20/05/2026
Em muitos processos de família, o que alguns genitores buscam não é, necessariamente, a construção de um vínculo saudável com o filho, mas a manutenção de acesso irrestrito à vida da mãe após o término da relação.
E isso aparece de diversas formas. Fiscalização excessiva da rotina materna, exigência constante de informações que ultrapassam o interesse da criança, utilização da guarda compartilhada como instrumento de monitoramento, interferência indevida na vida pessoal da mulher e litígios intermináveis que mantêm a vítima permanentemente vinculada ao conflito.
O filho passa a ser utilizado como meio de continuidade do controle que antes ocorria dentro da relação.

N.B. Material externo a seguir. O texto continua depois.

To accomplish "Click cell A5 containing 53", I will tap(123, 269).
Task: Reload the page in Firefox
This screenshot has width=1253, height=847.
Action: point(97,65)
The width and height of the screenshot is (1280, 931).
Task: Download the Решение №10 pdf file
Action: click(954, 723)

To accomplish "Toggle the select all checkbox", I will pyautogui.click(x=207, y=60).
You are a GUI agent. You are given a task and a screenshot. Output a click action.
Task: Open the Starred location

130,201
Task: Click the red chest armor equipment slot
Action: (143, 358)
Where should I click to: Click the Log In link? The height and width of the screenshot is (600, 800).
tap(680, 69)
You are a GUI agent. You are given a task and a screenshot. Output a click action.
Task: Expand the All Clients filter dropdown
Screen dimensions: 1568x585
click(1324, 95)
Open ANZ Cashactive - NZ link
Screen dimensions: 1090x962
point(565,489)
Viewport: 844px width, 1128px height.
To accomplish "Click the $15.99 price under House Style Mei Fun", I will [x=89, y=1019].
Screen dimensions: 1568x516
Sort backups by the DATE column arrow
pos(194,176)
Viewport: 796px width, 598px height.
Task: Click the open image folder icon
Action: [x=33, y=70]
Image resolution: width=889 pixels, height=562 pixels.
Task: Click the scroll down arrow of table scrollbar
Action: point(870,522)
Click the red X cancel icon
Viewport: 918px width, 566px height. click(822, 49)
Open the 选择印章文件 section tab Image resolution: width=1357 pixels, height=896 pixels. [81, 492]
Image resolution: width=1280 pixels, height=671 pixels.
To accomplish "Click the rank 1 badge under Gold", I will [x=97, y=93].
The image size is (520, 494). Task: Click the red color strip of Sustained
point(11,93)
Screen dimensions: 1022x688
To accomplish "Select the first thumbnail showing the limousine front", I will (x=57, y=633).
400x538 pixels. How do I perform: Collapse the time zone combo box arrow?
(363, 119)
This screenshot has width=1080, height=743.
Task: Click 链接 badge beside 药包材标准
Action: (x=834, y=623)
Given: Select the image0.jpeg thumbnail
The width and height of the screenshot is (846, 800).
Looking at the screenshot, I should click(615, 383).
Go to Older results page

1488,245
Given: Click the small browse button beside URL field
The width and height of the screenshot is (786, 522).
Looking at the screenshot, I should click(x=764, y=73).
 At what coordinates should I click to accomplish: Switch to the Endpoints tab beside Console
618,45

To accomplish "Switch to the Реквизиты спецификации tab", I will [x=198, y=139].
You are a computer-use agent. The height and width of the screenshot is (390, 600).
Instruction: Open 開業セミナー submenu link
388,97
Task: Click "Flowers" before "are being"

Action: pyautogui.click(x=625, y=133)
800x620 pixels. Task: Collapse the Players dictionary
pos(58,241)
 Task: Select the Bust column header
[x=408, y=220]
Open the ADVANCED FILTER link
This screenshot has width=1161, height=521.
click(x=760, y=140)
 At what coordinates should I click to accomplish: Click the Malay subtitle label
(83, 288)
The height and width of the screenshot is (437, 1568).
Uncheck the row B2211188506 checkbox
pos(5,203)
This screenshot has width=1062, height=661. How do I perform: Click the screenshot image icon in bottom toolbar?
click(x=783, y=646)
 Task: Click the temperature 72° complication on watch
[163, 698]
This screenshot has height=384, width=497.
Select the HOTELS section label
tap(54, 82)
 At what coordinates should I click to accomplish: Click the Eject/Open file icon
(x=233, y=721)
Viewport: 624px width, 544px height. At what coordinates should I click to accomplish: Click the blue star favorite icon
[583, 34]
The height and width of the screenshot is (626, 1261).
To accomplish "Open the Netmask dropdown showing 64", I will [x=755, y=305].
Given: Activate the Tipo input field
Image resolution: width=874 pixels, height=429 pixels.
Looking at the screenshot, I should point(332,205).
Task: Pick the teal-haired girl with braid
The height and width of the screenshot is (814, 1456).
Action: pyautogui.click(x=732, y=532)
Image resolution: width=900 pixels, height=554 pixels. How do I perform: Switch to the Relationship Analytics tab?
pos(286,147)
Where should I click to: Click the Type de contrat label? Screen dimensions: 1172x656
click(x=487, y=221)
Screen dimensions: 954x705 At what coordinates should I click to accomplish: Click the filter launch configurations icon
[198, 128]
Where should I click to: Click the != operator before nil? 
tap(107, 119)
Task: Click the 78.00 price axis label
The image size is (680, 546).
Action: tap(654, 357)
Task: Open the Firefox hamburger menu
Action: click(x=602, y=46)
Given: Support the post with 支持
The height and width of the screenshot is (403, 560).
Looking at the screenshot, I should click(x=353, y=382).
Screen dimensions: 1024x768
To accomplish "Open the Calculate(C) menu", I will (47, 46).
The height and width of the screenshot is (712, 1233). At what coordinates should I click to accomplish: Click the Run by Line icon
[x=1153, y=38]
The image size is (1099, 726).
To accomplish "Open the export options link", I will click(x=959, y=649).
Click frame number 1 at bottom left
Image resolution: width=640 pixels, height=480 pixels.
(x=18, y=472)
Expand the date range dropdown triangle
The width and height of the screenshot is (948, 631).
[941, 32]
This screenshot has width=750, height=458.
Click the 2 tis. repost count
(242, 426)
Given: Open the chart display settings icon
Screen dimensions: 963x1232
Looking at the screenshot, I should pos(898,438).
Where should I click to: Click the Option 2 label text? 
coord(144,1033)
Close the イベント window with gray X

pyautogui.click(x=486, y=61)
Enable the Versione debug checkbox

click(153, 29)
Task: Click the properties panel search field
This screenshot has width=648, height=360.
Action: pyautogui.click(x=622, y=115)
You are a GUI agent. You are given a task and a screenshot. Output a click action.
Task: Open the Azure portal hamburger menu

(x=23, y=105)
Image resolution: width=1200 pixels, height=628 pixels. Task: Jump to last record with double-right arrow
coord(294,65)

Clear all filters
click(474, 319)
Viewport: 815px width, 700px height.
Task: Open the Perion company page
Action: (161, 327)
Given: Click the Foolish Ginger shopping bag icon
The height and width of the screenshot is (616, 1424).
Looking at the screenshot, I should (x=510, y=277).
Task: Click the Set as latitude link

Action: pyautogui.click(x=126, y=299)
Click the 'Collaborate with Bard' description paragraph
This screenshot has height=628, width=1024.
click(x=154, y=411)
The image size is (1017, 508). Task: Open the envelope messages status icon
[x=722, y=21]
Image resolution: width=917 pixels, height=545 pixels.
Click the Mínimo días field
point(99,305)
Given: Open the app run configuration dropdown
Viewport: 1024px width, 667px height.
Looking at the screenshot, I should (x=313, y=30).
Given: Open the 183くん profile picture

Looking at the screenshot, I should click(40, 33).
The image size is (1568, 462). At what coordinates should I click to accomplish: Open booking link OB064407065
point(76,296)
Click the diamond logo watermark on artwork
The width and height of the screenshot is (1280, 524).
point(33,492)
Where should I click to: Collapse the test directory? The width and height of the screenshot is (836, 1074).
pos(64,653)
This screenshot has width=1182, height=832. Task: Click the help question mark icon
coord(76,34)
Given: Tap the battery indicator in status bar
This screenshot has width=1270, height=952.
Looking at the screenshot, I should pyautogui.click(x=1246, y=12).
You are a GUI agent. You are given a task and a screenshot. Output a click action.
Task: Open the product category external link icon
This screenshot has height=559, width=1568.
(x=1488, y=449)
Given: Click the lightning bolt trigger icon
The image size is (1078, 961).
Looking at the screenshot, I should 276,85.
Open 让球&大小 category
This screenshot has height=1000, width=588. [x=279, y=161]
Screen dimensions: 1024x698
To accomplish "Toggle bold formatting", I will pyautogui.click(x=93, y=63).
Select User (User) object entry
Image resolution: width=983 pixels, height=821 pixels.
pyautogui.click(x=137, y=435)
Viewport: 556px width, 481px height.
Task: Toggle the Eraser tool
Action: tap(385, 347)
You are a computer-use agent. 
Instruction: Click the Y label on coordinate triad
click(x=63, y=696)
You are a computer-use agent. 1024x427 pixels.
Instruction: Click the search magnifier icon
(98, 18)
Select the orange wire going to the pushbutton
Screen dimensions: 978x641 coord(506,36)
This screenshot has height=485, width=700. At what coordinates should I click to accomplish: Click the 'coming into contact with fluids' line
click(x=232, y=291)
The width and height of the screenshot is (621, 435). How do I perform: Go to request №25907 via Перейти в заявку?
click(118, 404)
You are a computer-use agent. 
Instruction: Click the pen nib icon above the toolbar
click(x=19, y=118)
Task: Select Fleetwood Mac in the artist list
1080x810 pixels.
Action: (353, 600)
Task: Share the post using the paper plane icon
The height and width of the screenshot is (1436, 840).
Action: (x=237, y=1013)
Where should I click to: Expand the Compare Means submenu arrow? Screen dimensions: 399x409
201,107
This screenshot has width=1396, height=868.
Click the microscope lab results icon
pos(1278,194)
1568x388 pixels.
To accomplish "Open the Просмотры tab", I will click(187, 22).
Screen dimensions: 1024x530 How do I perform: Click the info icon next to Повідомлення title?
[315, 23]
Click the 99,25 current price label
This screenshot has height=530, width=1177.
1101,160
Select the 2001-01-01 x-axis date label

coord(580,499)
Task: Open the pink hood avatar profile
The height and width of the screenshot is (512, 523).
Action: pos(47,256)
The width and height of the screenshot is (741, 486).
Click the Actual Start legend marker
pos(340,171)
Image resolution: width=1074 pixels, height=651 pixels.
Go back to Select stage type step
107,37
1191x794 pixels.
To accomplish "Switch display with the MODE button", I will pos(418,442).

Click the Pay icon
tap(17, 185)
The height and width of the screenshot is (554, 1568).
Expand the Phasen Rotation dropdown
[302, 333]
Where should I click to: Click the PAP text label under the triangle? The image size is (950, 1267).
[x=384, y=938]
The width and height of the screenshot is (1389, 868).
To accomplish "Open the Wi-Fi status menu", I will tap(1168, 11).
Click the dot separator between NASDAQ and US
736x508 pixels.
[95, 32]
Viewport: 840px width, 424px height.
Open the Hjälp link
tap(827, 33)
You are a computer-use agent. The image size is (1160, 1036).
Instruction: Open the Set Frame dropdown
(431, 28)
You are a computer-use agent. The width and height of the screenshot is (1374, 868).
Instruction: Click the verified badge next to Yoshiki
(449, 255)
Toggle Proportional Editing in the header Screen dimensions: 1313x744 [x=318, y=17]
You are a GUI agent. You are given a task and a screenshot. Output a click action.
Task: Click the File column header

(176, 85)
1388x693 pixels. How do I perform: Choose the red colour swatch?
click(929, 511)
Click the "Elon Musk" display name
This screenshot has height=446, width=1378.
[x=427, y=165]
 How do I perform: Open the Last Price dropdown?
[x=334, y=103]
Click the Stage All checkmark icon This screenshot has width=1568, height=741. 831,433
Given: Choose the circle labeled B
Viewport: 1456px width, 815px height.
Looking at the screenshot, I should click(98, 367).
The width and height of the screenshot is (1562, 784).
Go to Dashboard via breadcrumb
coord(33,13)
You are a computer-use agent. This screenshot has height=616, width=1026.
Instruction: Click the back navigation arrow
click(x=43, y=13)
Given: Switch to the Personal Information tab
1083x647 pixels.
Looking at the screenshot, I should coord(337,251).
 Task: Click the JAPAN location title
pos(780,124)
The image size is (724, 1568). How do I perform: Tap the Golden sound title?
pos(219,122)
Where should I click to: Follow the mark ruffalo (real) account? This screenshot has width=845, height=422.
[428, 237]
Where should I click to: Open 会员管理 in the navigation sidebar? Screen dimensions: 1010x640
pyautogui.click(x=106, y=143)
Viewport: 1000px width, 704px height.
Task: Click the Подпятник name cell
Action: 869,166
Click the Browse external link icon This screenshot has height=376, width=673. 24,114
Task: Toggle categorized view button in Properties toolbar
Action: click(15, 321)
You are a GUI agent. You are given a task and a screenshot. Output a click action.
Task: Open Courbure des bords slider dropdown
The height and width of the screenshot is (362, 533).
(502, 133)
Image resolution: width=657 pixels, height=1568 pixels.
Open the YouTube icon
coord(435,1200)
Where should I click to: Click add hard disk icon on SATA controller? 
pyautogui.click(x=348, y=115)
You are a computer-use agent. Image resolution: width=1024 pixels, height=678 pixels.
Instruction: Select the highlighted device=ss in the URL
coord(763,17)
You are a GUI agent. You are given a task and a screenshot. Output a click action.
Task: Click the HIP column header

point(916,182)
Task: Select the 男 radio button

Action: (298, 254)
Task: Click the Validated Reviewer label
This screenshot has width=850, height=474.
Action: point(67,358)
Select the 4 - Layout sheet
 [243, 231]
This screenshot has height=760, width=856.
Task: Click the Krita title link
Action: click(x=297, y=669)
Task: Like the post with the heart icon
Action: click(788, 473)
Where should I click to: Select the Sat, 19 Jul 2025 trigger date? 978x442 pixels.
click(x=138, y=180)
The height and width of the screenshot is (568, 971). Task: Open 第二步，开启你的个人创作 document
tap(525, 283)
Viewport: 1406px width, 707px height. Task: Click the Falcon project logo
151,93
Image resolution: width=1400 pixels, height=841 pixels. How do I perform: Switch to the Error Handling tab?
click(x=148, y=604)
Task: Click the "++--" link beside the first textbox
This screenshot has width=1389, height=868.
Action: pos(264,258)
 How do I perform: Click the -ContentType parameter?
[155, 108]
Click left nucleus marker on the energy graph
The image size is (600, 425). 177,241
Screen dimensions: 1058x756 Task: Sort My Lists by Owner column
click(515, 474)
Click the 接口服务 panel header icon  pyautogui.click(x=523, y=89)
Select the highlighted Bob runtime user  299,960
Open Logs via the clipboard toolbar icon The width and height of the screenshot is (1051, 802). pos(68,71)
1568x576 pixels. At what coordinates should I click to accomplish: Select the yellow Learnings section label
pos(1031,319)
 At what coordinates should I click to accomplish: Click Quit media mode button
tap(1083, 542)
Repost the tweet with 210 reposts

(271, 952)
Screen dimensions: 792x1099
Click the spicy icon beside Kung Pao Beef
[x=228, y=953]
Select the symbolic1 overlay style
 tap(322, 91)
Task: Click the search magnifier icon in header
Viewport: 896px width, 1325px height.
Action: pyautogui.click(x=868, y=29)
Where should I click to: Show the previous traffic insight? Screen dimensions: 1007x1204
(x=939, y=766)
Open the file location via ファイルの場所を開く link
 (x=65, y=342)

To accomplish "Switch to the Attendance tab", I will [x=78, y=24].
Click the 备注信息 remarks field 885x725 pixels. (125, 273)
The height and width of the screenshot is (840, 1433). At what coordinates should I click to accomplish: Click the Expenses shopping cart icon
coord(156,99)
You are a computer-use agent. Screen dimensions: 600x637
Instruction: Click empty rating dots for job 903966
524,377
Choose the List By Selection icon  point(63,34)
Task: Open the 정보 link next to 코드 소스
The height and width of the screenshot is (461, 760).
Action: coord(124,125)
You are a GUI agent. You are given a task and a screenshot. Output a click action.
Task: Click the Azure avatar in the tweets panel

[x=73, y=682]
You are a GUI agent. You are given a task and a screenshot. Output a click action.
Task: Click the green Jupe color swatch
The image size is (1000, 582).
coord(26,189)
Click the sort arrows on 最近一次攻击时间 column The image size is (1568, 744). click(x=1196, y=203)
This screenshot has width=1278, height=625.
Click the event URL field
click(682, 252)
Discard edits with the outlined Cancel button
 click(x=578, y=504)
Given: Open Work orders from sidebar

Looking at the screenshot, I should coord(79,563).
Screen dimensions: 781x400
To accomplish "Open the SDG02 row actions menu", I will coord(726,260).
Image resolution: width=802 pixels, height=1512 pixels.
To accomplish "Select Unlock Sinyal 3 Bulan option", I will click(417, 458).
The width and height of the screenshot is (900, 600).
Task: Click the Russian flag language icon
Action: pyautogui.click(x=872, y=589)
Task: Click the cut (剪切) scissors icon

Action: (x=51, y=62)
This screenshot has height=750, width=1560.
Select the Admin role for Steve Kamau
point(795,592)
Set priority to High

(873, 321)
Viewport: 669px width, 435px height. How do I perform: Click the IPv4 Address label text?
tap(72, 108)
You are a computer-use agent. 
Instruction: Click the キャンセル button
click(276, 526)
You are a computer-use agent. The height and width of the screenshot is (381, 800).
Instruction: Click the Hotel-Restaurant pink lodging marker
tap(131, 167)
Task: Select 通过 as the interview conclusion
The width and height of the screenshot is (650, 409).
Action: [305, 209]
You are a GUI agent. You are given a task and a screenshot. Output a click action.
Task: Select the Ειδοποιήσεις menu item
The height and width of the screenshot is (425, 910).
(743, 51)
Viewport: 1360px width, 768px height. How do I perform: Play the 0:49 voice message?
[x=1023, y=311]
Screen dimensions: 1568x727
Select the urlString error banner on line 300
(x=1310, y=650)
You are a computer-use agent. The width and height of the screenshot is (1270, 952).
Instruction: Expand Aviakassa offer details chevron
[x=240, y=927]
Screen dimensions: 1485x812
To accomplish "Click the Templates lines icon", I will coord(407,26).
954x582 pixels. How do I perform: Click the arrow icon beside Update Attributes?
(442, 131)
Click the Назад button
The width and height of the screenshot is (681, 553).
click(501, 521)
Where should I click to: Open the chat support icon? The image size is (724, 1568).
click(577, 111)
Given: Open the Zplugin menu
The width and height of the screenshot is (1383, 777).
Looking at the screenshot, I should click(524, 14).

Nesses casos, o processo deixa de girar em torno da proteção da criança e passa a funcionar como ferramenta de invasão, desgaste emocional e perpetuação de violência psicológica contra a mãe.
É por isso que a análise da convivência e da guarda não pode ser superficial. Nem toda insistência processual decorre de afeto ou exercício legítimo da paternidade. Há situações em que o verdadeiro objetivo nunca foi o vínculo paterno-filial, mas o acesso contínuo à vida da mulher que tentou romper aquele ciclo.
E quando isso não é identificado, a violência apenas muda de forma e passa a acontecer sob aparência de exercício de direito.